Reproduce only the stretch from the line containing "Click the attach files paperclip icon" through the line containing "point(38,333)", swapping "Facebook" for "Instagram" and leaving everything else unchanged.

SUPPLIED DATA -
:::::
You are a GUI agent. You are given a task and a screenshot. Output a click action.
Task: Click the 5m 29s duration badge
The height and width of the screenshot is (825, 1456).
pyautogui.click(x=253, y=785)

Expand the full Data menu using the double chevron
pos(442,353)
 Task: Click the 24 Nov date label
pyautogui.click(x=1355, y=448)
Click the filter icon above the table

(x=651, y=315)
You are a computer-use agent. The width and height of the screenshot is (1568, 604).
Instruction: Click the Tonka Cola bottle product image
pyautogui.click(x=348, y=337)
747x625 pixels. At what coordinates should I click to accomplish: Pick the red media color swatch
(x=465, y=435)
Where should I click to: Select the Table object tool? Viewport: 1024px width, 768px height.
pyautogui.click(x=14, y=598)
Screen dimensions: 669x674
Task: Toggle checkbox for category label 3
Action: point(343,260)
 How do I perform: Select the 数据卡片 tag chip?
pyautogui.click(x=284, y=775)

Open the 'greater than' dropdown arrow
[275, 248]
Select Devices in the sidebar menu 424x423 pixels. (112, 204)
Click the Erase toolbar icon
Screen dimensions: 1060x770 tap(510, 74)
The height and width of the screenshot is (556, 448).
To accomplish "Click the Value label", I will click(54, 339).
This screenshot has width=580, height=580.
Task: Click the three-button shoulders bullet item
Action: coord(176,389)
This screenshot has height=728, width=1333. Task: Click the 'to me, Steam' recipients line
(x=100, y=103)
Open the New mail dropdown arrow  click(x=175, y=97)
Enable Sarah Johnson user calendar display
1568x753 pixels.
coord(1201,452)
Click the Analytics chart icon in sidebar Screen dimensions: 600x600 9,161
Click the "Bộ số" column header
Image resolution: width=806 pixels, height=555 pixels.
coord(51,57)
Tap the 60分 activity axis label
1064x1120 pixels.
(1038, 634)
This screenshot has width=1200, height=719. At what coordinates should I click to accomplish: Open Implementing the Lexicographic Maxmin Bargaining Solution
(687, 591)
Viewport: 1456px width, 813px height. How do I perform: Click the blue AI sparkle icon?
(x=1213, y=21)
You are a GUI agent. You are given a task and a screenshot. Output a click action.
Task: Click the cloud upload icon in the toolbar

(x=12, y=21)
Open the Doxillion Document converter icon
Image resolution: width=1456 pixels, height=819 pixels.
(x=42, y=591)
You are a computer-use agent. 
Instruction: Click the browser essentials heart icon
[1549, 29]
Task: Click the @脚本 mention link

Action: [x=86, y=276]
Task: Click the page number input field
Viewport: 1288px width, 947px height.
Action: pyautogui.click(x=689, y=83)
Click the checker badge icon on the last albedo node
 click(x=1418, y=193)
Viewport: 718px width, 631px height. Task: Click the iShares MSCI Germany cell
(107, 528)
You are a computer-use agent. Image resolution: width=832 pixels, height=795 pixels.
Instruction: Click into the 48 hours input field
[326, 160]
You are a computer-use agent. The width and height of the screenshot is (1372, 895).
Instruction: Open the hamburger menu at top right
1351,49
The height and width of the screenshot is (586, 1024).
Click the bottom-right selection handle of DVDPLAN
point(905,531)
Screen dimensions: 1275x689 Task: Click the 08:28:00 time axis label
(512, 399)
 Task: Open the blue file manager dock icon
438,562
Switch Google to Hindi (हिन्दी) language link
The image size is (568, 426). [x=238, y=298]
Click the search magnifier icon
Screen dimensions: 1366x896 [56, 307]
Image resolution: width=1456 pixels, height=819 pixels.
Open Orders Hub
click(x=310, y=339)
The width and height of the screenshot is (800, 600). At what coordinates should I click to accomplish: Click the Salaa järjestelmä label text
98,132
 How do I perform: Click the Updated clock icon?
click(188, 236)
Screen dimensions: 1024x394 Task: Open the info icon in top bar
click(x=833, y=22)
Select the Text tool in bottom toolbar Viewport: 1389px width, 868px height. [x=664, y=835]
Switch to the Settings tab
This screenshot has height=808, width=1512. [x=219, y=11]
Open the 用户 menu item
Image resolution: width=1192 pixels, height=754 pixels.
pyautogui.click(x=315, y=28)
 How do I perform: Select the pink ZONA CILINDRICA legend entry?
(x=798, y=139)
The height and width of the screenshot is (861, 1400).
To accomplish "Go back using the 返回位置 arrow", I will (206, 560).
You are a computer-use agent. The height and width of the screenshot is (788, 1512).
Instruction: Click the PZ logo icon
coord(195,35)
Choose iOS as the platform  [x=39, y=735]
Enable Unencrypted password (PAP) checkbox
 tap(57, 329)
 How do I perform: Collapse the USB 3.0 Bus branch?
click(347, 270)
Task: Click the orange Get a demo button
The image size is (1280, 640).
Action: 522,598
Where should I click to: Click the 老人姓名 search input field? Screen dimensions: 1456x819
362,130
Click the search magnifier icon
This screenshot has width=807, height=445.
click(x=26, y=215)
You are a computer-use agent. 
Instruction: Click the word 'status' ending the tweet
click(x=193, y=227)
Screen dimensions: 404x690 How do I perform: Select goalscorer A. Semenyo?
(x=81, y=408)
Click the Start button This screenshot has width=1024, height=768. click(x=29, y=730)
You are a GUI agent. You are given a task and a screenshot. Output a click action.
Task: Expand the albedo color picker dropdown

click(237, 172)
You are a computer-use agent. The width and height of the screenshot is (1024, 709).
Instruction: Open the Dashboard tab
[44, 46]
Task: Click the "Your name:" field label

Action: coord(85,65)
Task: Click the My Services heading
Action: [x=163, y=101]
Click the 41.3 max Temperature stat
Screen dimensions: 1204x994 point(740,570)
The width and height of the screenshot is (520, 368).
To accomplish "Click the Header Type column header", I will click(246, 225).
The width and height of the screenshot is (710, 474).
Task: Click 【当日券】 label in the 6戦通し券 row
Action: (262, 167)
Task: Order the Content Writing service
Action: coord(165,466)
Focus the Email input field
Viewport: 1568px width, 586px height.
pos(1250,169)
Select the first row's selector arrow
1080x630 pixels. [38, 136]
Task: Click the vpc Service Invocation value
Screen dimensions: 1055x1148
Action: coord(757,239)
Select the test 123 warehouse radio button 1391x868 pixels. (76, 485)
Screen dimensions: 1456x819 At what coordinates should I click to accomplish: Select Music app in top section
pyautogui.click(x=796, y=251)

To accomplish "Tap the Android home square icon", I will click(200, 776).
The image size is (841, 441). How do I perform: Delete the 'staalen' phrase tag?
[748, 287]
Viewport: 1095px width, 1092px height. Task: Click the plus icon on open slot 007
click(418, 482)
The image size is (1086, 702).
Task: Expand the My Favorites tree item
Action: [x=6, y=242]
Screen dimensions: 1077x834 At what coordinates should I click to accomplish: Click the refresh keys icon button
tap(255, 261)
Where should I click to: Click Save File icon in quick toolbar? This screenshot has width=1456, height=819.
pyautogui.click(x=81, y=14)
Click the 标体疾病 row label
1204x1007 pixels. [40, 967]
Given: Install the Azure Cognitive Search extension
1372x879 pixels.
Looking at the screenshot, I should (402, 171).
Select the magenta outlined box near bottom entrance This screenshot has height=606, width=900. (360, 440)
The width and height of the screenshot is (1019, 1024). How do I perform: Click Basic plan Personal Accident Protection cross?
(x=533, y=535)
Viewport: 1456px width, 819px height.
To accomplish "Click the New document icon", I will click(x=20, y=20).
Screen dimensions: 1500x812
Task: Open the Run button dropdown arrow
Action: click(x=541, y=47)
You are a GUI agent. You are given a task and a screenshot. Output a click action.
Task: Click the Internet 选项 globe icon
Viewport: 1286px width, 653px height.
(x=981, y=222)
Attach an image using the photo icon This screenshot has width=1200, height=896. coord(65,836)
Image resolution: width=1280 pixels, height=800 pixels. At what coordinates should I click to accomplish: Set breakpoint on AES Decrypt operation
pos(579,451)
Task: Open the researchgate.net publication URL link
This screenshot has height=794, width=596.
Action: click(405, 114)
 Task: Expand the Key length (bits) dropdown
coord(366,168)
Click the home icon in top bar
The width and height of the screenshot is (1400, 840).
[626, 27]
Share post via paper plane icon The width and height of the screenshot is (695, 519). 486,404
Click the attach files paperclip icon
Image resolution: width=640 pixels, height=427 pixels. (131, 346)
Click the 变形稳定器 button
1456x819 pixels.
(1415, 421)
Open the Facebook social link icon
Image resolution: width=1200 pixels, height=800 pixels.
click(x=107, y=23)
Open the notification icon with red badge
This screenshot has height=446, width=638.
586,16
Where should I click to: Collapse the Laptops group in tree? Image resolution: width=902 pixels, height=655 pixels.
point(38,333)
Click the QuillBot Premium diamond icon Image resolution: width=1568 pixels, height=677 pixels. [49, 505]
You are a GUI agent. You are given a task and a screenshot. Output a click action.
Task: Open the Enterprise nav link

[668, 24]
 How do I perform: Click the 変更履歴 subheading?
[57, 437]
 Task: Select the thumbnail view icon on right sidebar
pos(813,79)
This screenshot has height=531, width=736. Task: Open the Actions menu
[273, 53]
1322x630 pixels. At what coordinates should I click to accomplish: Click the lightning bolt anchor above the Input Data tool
:::::
EXERCISE RESULT -
Click the attach files paperclip icon
Image resolution: width=640 pixels, height=427 pixels. (131, 346)
Click the 变形稳定器 button
1456x819 pixels.
(1415, 421)
Open the Instagram social link icon
Image resolution: width=1200 pixels, height=800 pixels.
click(x=107, y=23)
Open the notification icon with red badge
This screenshot has height=446, width=638.
586,16
Where should I click to: Collapse the Laptops group in tree? Image resolution: width=902 pixels, height=655 pixels.
point(38,333)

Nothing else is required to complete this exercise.